Task details: Below are records; reproduce exactly the lines from the one that has "891x543 pixels. Task: Show" through the one that has "This screenshot has width=1216, height=920.", ends included, and nothing more.
Segment Start: Data shown
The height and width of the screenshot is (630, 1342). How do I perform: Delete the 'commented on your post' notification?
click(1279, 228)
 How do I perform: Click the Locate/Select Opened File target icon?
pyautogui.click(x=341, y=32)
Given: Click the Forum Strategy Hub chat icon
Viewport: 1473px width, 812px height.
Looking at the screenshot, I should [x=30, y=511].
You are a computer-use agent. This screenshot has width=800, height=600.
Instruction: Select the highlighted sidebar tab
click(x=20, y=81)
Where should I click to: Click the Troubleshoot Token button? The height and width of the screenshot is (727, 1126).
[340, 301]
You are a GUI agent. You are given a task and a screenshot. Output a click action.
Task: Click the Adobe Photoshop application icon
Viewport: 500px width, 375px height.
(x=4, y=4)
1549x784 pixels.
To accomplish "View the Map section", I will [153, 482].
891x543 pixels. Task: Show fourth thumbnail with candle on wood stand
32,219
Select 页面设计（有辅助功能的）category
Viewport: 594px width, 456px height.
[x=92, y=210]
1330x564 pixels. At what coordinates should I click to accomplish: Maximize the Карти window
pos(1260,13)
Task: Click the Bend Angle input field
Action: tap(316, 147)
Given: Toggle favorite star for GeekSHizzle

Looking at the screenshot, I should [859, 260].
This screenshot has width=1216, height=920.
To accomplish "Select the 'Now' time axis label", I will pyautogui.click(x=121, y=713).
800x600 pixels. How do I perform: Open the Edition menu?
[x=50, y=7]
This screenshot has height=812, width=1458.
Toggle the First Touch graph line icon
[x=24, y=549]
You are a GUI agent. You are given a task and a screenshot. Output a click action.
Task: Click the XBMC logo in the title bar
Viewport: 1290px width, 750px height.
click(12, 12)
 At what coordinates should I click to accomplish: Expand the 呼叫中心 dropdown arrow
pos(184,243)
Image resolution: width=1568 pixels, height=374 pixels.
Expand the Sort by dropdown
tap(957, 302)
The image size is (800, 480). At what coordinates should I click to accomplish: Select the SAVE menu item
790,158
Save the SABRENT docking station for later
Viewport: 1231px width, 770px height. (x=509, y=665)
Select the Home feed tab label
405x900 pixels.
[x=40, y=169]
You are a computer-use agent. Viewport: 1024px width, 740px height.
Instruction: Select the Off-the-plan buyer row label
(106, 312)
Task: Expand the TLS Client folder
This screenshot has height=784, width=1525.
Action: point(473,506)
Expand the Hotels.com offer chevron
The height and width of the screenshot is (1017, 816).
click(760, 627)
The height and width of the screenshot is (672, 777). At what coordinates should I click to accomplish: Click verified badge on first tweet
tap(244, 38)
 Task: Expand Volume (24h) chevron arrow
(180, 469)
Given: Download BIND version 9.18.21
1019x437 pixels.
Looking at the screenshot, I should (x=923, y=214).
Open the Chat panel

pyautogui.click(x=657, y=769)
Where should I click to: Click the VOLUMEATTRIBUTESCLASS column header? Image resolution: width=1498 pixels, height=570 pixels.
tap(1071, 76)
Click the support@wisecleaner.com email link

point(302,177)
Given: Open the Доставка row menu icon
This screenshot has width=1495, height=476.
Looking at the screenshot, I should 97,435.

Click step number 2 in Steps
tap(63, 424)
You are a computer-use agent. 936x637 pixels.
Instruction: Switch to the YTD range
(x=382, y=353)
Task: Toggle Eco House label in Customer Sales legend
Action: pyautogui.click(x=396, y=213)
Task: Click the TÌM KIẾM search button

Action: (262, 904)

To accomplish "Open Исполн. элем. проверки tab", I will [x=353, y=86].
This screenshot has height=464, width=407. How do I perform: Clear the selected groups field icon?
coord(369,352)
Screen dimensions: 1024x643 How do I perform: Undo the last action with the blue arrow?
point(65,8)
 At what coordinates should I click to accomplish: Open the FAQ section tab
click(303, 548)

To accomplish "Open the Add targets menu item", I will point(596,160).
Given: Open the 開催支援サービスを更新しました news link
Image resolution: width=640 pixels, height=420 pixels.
Segment End: Data shown
Written answer:
891x543 pixels. Task: Show fourth thumbnail with candle on wood stand
32,219
Select 页面设计（有辅助功能的）category
Viewport: 594px width, 456px height.
[x=92, y=210]
1330x564 pixels. At what coordinates should I click to accomplish: Maximize the Карти window
pos(1260,13)
Task: Click the Bend Angle input field
Action: tap(316, 147)
Given: Toggle favorite star for GeekSHizzle

Looking at the screenshot, I should [859, 260].
This screenshot has width=1216, height=920.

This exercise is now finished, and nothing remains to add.